A few items that you might want to include in your remodeling project:
1) Adequate electrical service. A skilled electrician may be able to stretch your existing 60 amp capacity to serve your new kitchen remodeling. But try running the dishwasher, the microwave, and a blender all at once, and fuses start blowing. Let your electrician tell you what capacity service you should have, and add some extra. The trend is towards more electrical use in the future, not less. Most clients opt for 200 amp service, and some are even going to 400 amp.
2) Old “knob and tube” wiring that is being kept in use should be divided into as many circuits as possible (and reasonable) to keep the load on these wires as small as possible. Don’t try to reuse this wiring with new appliances that use lots of electricity, such as electric heaters, electric cooktops, refrigerators, and washers or dryers.
3) Have at least one separate circuit for each room. Rooms that serve as a home office should probably have at least two or three circuits. It’s amazing that people will plug in thousands of dollars worth of delicate electronic equipment into circuits that are being shared with other appliances that can “pollute” the power and fry the brains of the electronic equipment. Buying surge protectors may help prevent problems of over-current, but not under-current.
4) Don’t go along with the common practice of sharing circuits between bathroom sink areas. Two hair dryers on the same circuit at the same time will trip the circuit breaker.

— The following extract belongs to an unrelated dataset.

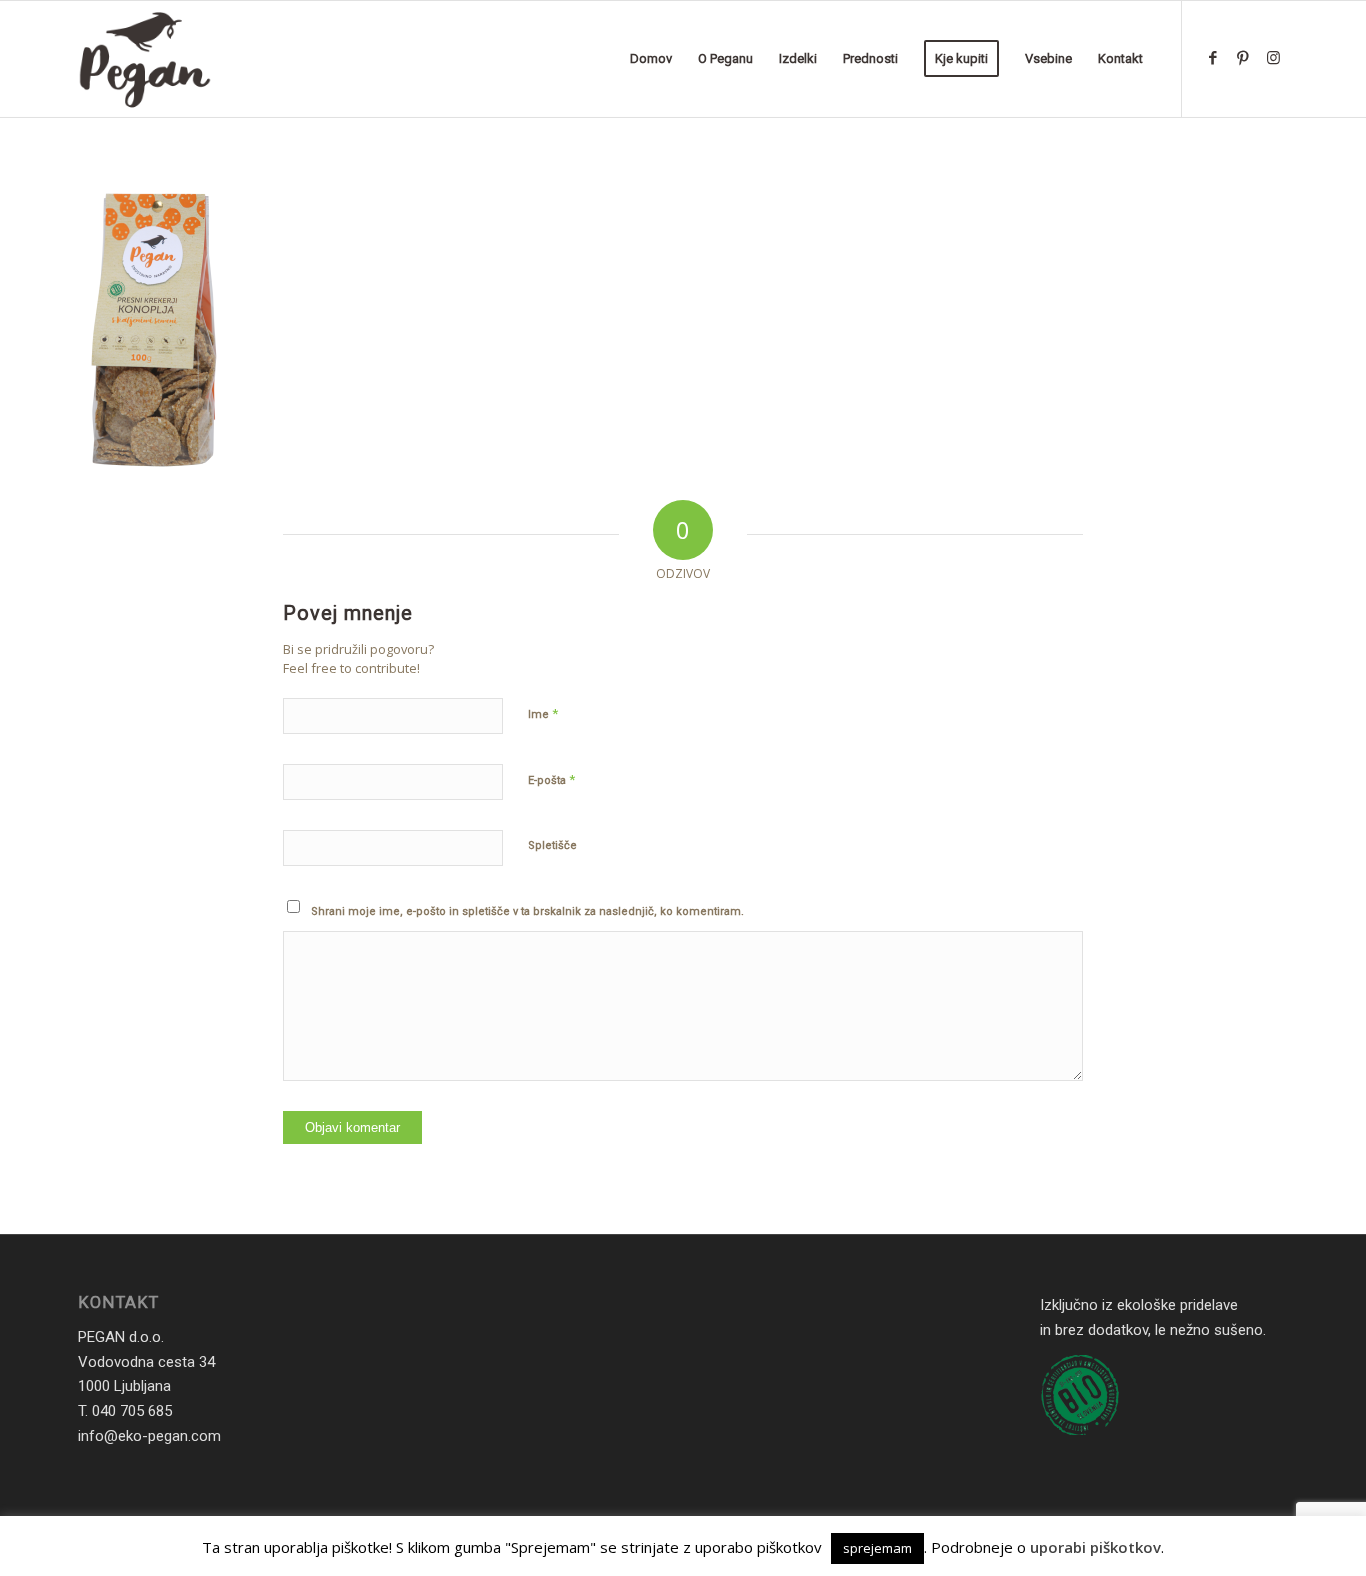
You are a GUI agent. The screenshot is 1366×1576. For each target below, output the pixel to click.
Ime (543, 713)
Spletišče (552, 845)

5) I suggest using metal boxes inside the wall to hold electrical outlets and light switches. The plastic boxes that are commonly used are cheap and easy to install, but they can be easily damaged and often become loose inside the wall.
There are many other little upgrades that you can add that will make your future life easier, such as a light fixture and switch in the attic space and crawlspace. Or making sure that each telephone outlet is run back to a central, easily accessible location, and that each outlet has at least two-line (2 pairs of wires) capacity. Most people, though, are running at least 4-pairs to each location, and even incorporating TV cables into the run to handle future computer data needs.
But the best advice is to make your electrician a partner in the remodeling and ask about other upgrades that you should consider doing beyond the code minimum.